* _Task description_: Exactly as shown, give the full listing again.

* _Input_:

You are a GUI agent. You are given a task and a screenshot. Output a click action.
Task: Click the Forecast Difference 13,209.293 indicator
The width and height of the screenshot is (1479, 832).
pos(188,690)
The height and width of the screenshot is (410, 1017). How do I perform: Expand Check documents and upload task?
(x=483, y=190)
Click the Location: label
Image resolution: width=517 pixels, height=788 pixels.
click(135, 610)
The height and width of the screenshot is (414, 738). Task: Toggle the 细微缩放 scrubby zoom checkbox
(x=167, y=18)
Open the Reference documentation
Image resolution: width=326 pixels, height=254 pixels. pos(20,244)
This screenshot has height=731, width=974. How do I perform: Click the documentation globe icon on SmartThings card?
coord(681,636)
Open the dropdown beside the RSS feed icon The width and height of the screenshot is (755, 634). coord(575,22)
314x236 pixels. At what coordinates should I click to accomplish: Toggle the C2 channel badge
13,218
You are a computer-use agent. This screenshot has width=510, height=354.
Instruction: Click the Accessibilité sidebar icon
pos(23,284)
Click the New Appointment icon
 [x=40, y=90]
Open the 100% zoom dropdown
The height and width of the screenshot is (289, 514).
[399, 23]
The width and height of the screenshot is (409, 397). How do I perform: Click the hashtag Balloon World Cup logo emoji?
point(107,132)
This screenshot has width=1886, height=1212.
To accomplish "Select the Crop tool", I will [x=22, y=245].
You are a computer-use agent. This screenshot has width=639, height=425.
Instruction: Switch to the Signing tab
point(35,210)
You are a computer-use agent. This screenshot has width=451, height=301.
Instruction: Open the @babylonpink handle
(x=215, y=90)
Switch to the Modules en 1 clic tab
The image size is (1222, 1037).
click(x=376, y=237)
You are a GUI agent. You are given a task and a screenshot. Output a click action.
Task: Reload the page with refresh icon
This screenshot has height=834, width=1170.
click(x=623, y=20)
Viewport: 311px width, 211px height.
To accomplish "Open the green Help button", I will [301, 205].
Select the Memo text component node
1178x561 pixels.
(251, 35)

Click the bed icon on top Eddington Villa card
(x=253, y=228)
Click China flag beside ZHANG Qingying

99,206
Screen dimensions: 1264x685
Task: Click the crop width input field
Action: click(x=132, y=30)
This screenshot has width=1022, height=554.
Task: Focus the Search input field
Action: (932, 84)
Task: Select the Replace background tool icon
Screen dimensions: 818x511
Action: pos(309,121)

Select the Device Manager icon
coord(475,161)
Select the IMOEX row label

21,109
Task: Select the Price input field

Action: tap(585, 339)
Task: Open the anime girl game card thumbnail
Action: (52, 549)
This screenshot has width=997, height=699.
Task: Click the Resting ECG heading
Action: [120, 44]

* _Result_:
You are a GUI agent. You are given a task and a screenshot. Output a click action.
Task: Click the Forecast Difference 13,209.293 indicator
The width and height of the screenshot is (1479, 832).
pos(188,690)
The height and width of the screenshot is (410, 1017). How do I perform: Expand Check documents and upload task?
(x=483, y=190)
Click the Location: label
Image resolution: width=517 pixels, height=788 pixels.
click(135, 610)
The height and width of the screenshot is (414, 738). Task: Toggle the 细微缩放 scrubby zoom checkbox
(x=167, y=18)
Open the Reference documentation
Image resolution: width=326 pixels, height=254 pixels. pos(20,244)
This screenshot has height=731, width=974. How do I perform: Click the documentation globe icon on SmartThings card?
coord(681,636)
Open the dropdown beside the RSS feed icon The width and height of the screenshot is (755, 634). coord(575,22)
314x236 pixels. At what coordinates should I click to accomplish: Toggle the C2 channel badge
13,218
You are a computer-use agent. This screenshot has width=510, height=354.
Instruction: Click the Accessibilité sidebar icon
pos(23,284)
Click the New Appointment icon
 [x=40, y=90]
Open the 100% zoom dropdown
The height and width of the screenshot is (289, 514).
[399, 23]
The width and height of the screenshot is (409, 397). How do I perform: Click the hashtag Balloon World Cup logo emoji?
point(107,132)
This screenshot has width=1886, height=1212.
To accomplish "Select the Crop tool", I will [x=22, y=245].
You are a computer-use agent. This screenshot has width=639, height=425.
Instruction: Switch to the Signing tab
point(35,210)
You are a computer-use agent. This screenshot has width=451, height=301.
Instruction: Open the @babylonpink handle
(x=215, y=90)
Switch to the Modules en 1 clic tab
The image size is (1222, 1037).
click(x=376, y=237)
You are a GUI agent. You are given a task and a screenshot. Output a click action.
Task: Reload the page with refresh icon
This screenshot has height=834, width=1170.
click(x=623, y=20)
Viewport: 311px width, 211px height.
To accomplish "Open the green Help button", I will [301, 205].
Select the Memo text component node
1178x561 pixels.
(251, 35)

Click the bed icon on top Eddington Villa card
(x=253, y=228)
Click China flag beside ZHANG Qingying

99,206
Screen dimensions: 1264x685
Task: Click the crop width input field
Action: click(x=132, y=30)
This screenshot has width=1022, height=554.
Task: Focus the Search input field
Action: (932, 84)
Task: Select the Replace background tool icon
Screen dimensions: 818x511
Action: pos(309,121)

Select the Device Manager icon
coord(475,161)
Select the IMOEX row label

21,109
Task: Select the Price input field

Action: tap(585, 339)
Task: Open the anime girl game card thumbnail
Action: (52, 549)
This screenshot has width=997, height=699.
Task: Click the Resting ECG heading
Action: [120, 44]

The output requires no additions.